We live in a fallen world. Because of that, there are multiple sins that are results of something done to us. One phrase heartbreakingly comes to mind: Post Traumatic Stress Disorder. I have encountered multiple loved ones with PTSD who hopelessly reminisce about actions which go against the Word of God, but they feel like they “have to” do them. They can’t remember what survival without the action in question looks like.
Men and women alike who have been sexually assaulted or abused cringe when well-intentioned people speak boldly against sexual acts as sins when the victim has a brain programmed to think those acts are needed for physical survival.
So, the question gets posed: Is it sin? When a person’s outburst of anger is because of a flashback they could not control… Is it sin?
There are 2 types of people reading this:
1) Someone who has no idea what I’m talking about… sin has almost always been circumstancial rather than positional. Praise God for that. I can only imagine the rest of this post won’t make sense.

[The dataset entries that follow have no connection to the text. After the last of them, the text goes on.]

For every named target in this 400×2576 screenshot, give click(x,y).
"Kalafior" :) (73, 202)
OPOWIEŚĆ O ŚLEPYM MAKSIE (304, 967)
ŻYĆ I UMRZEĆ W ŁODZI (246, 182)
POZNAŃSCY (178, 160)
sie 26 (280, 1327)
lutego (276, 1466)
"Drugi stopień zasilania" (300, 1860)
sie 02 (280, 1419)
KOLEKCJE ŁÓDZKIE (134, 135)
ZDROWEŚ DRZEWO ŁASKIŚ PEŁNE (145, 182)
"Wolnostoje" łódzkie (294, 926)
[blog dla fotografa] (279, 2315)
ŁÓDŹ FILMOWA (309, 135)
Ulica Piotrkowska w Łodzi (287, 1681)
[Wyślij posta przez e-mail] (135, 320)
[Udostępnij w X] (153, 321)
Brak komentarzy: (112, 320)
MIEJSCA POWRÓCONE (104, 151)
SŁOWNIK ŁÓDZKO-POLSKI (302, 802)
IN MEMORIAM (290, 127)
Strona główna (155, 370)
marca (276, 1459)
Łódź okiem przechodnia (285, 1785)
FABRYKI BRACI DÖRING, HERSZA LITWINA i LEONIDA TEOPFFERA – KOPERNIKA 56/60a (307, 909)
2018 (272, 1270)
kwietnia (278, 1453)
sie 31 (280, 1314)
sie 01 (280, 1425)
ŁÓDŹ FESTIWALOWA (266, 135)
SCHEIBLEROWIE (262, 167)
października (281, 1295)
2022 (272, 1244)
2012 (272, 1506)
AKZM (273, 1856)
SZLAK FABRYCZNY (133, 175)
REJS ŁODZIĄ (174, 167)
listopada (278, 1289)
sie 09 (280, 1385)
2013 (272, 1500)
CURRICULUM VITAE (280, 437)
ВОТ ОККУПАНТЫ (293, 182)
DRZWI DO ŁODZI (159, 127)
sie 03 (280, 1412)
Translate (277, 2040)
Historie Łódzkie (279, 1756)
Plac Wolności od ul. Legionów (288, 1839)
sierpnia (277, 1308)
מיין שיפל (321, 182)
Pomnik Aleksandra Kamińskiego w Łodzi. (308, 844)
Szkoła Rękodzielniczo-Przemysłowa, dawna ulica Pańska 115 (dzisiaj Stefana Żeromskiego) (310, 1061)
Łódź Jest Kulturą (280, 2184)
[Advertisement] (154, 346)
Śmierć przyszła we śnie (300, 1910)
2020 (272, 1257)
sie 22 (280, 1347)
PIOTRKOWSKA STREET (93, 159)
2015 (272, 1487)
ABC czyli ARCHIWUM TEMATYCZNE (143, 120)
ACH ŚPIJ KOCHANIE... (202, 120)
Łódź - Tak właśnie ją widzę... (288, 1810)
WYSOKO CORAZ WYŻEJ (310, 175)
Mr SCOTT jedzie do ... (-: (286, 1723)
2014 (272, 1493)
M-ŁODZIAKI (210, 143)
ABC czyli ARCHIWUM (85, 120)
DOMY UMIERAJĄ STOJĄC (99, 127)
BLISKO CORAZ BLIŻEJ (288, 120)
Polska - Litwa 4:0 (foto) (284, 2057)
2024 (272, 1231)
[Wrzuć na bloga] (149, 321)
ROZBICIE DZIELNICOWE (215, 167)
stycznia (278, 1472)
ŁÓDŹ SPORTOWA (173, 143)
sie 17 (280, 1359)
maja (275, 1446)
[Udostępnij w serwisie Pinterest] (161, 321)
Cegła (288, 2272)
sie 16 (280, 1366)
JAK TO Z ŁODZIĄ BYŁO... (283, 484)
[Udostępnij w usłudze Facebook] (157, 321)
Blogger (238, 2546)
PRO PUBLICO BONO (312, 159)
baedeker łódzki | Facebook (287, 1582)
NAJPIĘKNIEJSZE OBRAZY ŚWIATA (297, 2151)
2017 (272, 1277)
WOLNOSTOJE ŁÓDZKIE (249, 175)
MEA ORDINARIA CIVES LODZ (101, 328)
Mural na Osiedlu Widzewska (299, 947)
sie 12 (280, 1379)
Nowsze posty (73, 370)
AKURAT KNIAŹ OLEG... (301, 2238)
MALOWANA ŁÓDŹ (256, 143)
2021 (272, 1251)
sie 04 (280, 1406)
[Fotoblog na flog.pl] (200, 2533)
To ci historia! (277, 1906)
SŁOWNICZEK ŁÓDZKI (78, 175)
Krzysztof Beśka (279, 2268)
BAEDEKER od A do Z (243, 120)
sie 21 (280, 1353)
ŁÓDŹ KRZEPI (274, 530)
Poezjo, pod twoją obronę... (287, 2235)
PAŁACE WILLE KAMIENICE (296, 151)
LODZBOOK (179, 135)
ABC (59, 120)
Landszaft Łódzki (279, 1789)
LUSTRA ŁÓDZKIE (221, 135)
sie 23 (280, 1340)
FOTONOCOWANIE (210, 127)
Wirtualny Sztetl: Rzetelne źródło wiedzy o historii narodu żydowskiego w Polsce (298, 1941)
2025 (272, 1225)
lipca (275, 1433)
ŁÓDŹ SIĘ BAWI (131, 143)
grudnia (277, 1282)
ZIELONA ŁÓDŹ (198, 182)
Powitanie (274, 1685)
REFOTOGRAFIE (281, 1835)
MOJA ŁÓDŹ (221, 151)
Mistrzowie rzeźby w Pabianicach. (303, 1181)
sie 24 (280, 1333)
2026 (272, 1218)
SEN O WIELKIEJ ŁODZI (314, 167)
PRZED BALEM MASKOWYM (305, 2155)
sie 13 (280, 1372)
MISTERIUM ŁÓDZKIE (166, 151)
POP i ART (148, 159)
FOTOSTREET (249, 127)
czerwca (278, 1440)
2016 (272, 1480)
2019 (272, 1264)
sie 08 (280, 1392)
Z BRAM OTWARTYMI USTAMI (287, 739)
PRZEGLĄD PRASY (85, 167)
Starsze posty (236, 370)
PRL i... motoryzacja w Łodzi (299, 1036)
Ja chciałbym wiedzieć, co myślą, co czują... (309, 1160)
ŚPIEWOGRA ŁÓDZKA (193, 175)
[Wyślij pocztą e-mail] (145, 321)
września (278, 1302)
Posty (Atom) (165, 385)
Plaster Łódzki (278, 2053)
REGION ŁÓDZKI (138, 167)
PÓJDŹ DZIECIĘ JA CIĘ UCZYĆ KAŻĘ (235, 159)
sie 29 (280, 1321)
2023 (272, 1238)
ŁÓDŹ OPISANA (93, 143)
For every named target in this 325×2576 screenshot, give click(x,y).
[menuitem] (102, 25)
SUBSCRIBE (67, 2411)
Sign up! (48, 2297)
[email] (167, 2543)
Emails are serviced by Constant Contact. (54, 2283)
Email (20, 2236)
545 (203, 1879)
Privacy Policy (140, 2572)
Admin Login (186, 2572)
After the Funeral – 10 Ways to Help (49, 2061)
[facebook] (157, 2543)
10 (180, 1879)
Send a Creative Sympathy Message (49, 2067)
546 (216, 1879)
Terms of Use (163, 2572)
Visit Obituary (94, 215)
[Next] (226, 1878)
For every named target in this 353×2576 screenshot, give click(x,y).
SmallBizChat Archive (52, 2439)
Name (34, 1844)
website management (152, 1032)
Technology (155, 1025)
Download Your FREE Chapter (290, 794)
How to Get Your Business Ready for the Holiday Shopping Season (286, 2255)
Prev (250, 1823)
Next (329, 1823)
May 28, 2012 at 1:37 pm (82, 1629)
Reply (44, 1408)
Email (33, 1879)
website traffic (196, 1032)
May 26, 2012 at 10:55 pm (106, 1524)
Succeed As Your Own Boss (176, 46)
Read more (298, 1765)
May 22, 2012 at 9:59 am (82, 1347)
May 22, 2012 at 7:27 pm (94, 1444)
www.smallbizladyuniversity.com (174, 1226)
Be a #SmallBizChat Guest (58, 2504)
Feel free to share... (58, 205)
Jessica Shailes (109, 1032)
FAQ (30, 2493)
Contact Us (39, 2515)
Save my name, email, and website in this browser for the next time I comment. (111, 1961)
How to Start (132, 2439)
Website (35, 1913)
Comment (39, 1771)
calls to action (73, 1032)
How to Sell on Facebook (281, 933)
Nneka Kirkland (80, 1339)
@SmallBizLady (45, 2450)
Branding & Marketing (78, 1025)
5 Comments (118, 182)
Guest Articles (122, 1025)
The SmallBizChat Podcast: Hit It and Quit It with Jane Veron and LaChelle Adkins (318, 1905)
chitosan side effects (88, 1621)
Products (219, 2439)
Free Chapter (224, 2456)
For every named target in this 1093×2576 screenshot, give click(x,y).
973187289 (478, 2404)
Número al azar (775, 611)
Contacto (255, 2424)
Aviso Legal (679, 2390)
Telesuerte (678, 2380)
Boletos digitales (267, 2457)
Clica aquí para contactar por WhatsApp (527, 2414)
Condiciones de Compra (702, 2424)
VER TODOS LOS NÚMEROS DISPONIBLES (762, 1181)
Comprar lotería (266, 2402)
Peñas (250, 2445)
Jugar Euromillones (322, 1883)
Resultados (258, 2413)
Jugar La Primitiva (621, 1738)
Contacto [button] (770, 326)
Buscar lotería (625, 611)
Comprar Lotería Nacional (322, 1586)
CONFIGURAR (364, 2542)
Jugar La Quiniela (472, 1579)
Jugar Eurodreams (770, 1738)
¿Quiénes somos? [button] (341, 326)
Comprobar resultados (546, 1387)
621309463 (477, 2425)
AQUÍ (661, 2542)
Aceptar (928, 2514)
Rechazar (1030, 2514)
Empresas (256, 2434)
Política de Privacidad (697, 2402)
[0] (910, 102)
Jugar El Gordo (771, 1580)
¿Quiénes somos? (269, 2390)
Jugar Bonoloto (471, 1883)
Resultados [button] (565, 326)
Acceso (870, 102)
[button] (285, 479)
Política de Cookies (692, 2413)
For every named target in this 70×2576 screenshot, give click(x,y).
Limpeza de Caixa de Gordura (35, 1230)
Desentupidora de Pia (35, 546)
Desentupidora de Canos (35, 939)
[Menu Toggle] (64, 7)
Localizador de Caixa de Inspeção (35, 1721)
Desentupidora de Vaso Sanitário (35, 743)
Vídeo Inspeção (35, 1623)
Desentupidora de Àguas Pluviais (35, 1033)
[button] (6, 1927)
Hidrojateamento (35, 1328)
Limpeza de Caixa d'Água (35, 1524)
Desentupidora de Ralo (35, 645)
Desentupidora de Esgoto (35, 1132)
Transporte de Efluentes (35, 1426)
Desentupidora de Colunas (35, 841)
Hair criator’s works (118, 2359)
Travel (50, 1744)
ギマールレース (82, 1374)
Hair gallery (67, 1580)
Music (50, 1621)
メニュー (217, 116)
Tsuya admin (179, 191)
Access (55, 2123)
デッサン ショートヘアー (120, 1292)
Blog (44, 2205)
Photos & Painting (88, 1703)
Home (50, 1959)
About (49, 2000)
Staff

2) Someone who knows all too well what I mean and you’ve made a game out of hiding your struggle because good sane Christians don’t have problems or dilemmas like this.
If you come from that second group hear me say first and foremost I’m so sorry for the pain you’ve suffered. I’m so sorry you’ve been told openly fighting against yourself for the glory of God should be easy… or atleast get easier over time. I’m so sorry if you’ve been told you’re just weak and should give up trying to reach sanctification. All of those things are well-veiled half truths.
Hear this warning come from someone who has lost almost everything by coming from the position of thinking my actions aren’t my fault. “Not my circus, not my monkey” has entered my “forgive me, Lord” prayers on more than one occasion. I can look back on my past and see the exact moment when my brain changed from human being to threatened victim… so blame shifting is d**** easy.
You may be able to blame-shift. You may be able to call yourself a survivor only when you do certain things that make other Christians cringe. When that happens, you are in danger of secretly breeding a level of pride that shuts the door of your heart off from anyone else getting in to possibly help you heal. That pride can get so thick you stop hearing God simply because you’re wallowing in your own self-pity and self-righteousness.
The “prayer” I mentioned earlier? When I’m honest with myself, my heart is actually saying this: “You may be the Creator of the Universe, but I’m the one person you can’t touch and who can’t be affected by your love, redemption and mercy. I only need you for the attributes I can comprehend. You’re too weak to love me into changing.”
Be careful of hiding your pride behind the pain of your past. You may not see the root of your sin simply because it’s easiest to focus on your pain. My friend, that is the Enemy’s greatest ploy.
Let God fight your battles, even if it’s not the battle you expected.